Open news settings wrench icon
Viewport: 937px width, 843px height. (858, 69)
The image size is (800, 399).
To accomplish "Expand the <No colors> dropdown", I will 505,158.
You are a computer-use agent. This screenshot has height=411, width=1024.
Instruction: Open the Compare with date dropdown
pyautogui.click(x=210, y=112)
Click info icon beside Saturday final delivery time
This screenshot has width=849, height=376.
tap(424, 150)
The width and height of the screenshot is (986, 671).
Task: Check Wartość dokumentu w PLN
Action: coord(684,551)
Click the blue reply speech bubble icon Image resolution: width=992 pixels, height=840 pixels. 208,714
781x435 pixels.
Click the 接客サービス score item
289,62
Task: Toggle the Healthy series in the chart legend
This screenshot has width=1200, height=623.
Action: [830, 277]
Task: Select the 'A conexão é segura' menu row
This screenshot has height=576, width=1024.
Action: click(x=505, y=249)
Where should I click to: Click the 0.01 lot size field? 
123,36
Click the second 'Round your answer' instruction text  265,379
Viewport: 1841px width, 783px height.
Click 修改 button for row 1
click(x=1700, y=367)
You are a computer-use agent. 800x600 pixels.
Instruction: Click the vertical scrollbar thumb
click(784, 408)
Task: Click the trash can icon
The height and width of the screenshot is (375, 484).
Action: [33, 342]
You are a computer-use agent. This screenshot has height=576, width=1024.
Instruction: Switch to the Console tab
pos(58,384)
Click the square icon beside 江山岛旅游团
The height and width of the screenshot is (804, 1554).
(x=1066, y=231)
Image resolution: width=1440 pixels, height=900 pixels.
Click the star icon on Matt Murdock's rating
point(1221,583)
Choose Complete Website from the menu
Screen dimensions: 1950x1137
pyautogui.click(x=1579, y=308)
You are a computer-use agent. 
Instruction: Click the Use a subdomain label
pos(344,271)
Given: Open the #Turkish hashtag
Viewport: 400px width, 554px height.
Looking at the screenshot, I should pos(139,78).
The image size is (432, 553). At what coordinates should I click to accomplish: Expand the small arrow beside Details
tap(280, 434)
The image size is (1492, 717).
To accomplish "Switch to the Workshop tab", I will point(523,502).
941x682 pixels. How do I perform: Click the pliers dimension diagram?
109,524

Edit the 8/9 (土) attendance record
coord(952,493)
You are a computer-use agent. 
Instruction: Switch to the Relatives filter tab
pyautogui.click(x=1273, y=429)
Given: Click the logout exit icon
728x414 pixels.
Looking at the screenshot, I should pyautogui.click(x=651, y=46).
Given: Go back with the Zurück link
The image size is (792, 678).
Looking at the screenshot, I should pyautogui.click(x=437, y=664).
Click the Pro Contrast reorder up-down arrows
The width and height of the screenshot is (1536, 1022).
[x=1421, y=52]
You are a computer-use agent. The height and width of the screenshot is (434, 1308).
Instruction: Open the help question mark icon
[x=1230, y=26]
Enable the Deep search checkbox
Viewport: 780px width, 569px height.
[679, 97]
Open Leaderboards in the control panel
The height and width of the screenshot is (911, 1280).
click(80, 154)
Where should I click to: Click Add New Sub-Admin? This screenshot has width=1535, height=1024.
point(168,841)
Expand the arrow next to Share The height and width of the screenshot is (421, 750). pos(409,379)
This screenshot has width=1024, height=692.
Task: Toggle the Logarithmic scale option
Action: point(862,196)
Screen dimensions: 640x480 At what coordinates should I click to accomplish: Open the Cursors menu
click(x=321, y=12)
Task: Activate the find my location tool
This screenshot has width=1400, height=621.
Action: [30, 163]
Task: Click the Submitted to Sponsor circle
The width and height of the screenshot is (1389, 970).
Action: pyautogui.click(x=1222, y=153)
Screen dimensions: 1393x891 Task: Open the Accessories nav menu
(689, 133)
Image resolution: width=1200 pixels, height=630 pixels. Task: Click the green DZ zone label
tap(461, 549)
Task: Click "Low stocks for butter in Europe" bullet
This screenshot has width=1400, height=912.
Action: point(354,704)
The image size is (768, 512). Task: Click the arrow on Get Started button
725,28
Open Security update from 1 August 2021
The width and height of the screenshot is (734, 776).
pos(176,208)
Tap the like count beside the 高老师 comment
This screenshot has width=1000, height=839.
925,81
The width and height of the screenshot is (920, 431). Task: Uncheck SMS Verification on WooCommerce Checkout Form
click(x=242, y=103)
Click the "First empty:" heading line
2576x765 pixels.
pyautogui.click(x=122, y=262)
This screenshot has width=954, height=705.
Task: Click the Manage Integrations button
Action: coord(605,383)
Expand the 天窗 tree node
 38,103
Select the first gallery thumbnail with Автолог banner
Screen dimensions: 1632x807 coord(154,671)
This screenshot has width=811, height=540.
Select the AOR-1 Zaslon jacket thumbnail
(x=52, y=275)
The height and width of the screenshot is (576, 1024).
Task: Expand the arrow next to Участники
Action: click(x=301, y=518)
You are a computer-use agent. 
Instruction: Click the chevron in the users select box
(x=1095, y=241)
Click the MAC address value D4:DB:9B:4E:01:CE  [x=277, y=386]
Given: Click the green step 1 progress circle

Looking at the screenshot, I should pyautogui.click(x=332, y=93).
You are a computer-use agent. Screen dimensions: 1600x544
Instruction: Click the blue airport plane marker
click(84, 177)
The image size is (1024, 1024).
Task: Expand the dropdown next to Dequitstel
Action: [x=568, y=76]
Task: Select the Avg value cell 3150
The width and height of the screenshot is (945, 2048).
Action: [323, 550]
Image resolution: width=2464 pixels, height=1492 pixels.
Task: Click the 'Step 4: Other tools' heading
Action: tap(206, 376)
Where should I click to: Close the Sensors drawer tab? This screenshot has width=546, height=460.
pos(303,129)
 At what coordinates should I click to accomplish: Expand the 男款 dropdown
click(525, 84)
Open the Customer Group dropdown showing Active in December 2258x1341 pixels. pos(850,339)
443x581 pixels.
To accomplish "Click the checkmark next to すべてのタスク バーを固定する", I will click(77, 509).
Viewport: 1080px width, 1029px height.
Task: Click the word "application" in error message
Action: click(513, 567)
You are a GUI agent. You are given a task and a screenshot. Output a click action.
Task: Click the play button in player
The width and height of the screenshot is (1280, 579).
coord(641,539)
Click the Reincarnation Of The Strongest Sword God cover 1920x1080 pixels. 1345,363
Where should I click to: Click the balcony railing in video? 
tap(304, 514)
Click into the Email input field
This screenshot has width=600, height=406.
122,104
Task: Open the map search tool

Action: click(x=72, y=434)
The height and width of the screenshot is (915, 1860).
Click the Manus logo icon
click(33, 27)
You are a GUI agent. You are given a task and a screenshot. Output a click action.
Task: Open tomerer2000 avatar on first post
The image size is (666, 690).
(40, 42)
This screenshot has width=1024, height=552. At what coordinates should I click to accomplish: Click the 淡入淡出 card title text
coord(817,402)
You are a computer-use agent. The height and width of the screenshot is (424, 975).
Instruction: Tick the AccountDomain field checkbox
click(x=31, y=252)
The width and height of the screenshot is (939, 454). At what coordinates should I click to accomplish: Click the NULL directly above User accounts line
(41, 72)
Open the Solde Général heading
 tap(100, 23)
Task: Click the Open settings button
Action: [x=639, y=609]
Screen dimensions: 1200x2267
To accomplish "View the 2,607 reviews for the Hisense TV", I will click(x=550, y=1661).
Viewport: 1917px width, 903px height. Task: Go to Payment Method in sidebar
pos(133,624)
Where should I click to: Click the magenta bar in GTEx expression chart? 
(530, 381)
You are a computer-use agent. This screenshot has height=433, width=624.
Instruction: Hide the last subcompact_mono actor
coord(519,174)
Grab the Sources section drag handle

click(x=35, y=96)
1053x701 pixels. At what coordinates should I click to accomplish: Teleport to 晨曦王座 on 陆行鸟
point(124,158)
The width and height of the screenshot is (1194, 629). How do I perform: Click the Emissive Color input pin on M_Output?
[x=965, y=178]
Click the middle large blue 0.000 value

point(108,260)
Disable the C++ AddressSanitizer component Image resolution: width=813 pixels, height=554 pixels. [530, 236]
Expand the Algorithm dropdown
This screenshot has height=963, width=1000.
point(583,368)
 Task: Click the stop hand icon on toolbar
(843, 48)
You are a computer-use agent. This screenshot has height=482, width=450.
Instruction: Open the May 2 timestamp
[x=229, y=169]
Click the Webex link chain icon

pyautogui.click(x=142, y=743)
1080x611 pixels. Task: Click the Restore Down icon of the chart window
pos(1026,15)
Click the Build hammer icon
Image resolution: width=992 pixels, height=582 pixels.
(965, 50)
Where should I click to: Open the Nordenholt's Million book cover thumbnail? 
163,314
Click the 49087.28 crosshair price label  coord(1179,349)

+++

Task brief: Above are the records; report each line in them that includes the word "computer".

Exercise solution:
You are a computer-use agent. This screenshot has height=411, width=1024.
You are a computer-use agent. 800x600 pixels.
You are a computer-use agent. This screenshot has height=576, width=1024.
You are a computer-use agent. 
You are a computer-use agent. 
You are a computer-use agent. The height and width of the screenshot is (434, 1308).
You are a computer-use agent. 
You are a computer-use agent. Screen dimensions: 1600x544
You are a computer-use agent. The height and width of the screenshot is (424, 975).
You are a computer-use agent. This screenshot has height=433, width=624.
You are a computer-use agent. This screenshot has height=482, width=450.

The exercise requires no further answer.